In the period referred to in the table you posted Book value per share increased from $4.70 to $5.27 that is a $0.57 increase. Dividends paid (excluding franking credits) totaled $1.911. Dividends plus growth in Book value = $2.481.

$2.481/$4.70 = 59% return for the total period.

Annualised return for the whole period = 4.75%

Although that is a simplified figure which does not take into account what would have happened if you reinvested dividends or what the franking credits where, etc.

But you can still see overall they did not exactly shoot the lights out.

Also Scottie if you are trying to learn about fundamentals I would not suggest starting with a LIC as they are atypical and many things work differently for them reporting wise and accounting wise, etc to a standard company. Not a good place to start as a beginner.

And to answer your question WHF throughout much of the period traded at prices above book value so they managed to do multiple share issues at prices above book value per share which means that book value per share could have increased despite dividends being higher than retained earnings.
 
earnings per share and cash flow per share are not so meaningful in the case of a LIC. For a LIC what really matters is changes in Book value per share over time combined with total dividends paid over time.

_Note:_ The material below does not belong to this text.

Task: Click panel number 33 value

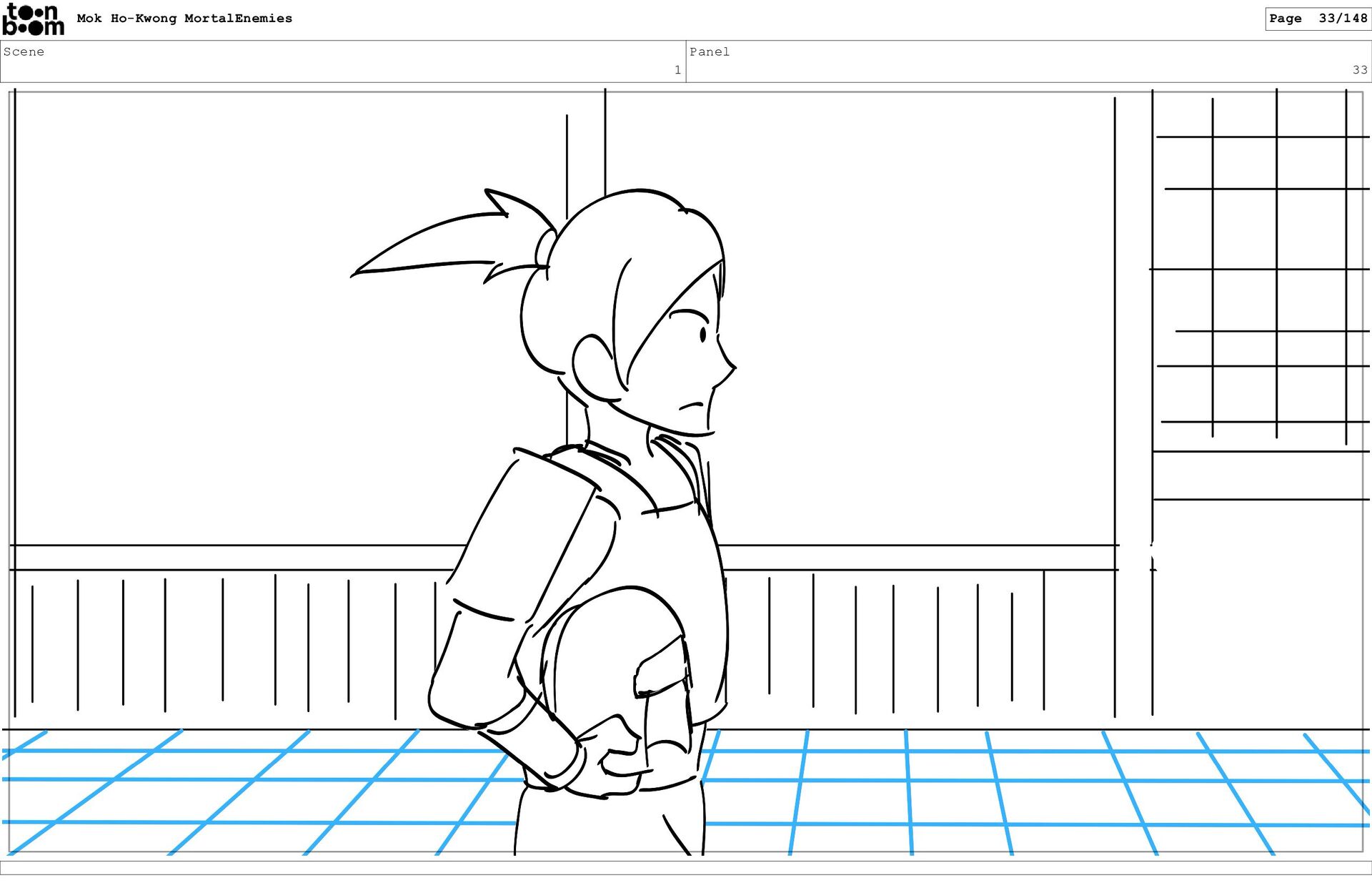Action: pos(1359,70)
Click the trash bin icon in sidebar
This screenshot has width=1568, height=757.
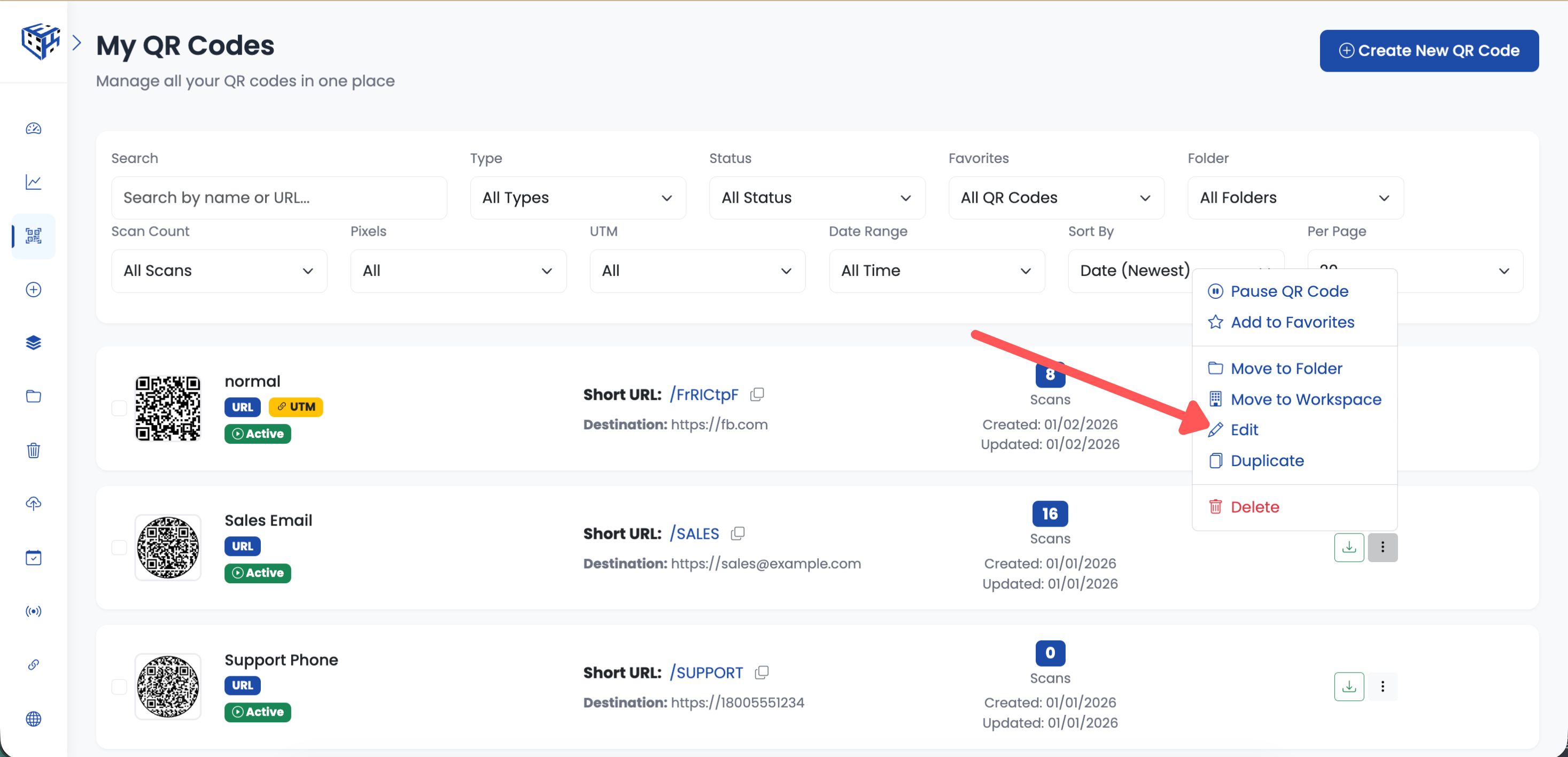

In the period referred to in the table you posted Book value per share increased from $4.70 to $5.27 that is a $0.57 increase. Dividends paid (excluding franking credits) totaled $1.911. Dividends plus growth in Book value = $2.481.

$2.481/$4.70 = 59% return for the total period.

Annualised return for the whole period = 4.75%

Although that is a simplified figure which does not take into account what would have happened if you reinvested dividends or what the franking credits where, etc.

But you can still see overall they did not exactly shoot the lights out.
Agreed, with the emphasis of “change in book value over time”, not day to day or week to week.

Also, One of the hidden benefits of LIC’s that does t show up on the balance sheet is the retained earnings at the companies they hold.

Eg, if they own CBA for example, the dividend flows through to their cashflow, but the retained earnings at CBA don’t show up.
 
Also, One of the hidden benefits of LIC’s that does t show up on the balance sheet is the retained earnings at the companies they hold.

Eg, if they own CBA for example, the dividend flows through to their cashflow, but the retained earnings at CBA don’t show up.
Over the long term you would assume it generally shows up in an indirect way as retained earnings at CBA would eventually show up as higher EPS for CBA which eventually would show up as a higher share price for CBA which would eventually show up as higher book value for the LIC in question.

But I understand where you are coming from. You are referring to what Buffett described as "look through earnings"/"owners earnings".